The custom has survived to this day. Every year on Good Friday, dozens of engrillados set out on a roughly three-kilometer journey through the city. They are not necessarily just sinners like the aforementioned José Muñoz, but some want to thank the heavens for their kindness, ask them for something, or just express the strength of their faith.
Crown of thorns and cactus spines in the skin
From early in the morning, they meet at St. Francis Church, where they get dressed. In addition to shackles, they have cactus spines stuck in their skin and a scarf over their face. This is so that the neighbors won't recognize them, the locals told me. According to the more noble version, it's for anonymity and therefore humility before God.
They put a crown of thorns on their heads and entrust themselves to the care of guides who support them along the way and point the way. Supposedly, the engrillados have been preparing intensively for this journey of their lives for three months, both physically and mentally. I came across a quote somewhere that the pain of this harrowing journey lasts for a few days, whereas the satisfaction that follows is for the rest of their lives.
When the drums crashed over Atlixco that Friday noon and the rattling of chains rang through the stone streets, it was a breathless moment. All eyes were on the dozens of sufferers, and one couldn't help wondering what could have driven any of them to undergo such a thing. At the head of the procession walked a man of advanced age, with sagging muscles and unsteady steps, and you involuntarily wondered what had induced him to go through this harrowing spectacle before the whole town and strangers. Then there was a gigantic man, who, though deprived of his sight and mobility, was terrifying. One man had thorns stuck in a tattoo of St. Guadalupe, the patron saint of Mexico, and another had the cacti stuck in a tattoo of an unknown female gunman on his bicep.
The procession descended from the church towards the main square and then turned west into the Guadalupe neighborhood. Each time after a few steps it stopped to pray. From the beginning it was evident in the "shackled" how immense the fatigue was wearing them down, their guides increasingly becoming assistants, who arranged the chains that imprinted deeper into their skin with each step.
Chained to the Makario's bar
I had enough myself after the fourth stop.

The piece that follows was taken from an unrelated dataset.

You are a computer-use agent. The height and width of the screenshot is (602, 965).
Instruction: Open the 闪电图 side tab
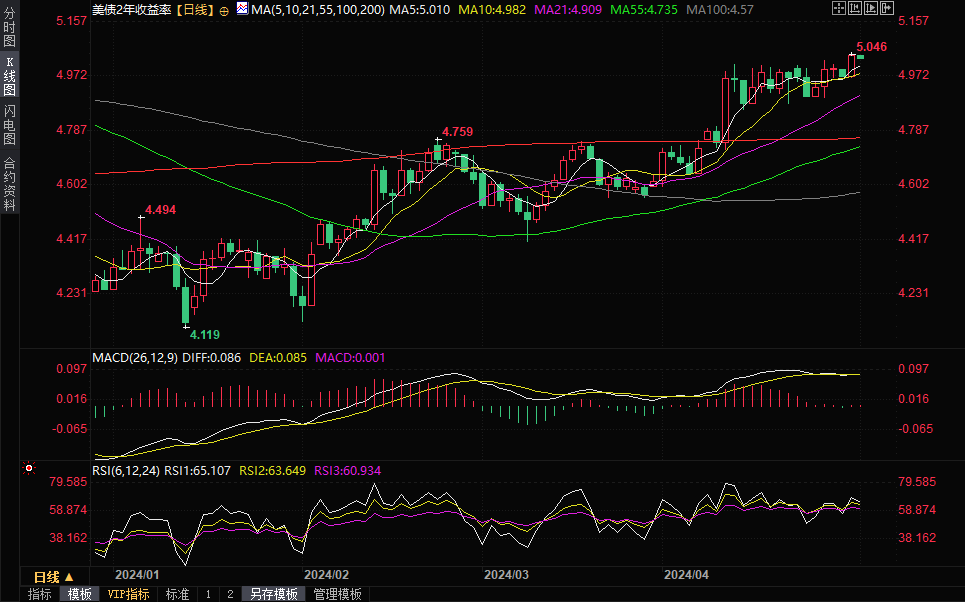point(9,125)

The afternoon heat was unbearable. I had been walking through the hot city since early morning, taking pictures of residents decorating the streets with colorful mosaics of colored sawdust. Even then, I was drawn to an adjacent bar called Makario. From the looks of it, a poor bar, complete with a sign on the facade that read "Donde todo se puede" - Where everything is alllowed.
I knew I was going to end up there sooner or later that day.

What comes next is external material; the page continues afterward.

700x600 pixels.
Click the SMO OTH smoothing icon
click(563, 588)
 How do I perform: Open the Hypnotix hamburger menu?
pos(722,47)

Now, as the procession of suffering sinners passed by, I left them in the distance ahead of me and raised my eyes from the ground to the entrance of this cathedral of booz and wild stories. The barman stood there and winked at me mischievously. I accepted this as a sign from Above and approached. The beer, costing 25 pesos, just hissed inside me. The bartender let me choose the music and brought me a bite to eat as the drums and the clanking of the engrillados chains faded away. "I'll catch them again at the finish line when they are more tired," I promised myself and ordered one more Victoria beer. "I'm not such a sinner as to have to go all the way with them."
I finished my third beer and hit the streets. I couldn't find the engrillados anymore. That's just to explain why I can't tell you if they all made it to the end safe. But let us trust that all who made such a sacrifice for their purity found their goal in the end. As I did at Makario's Bar.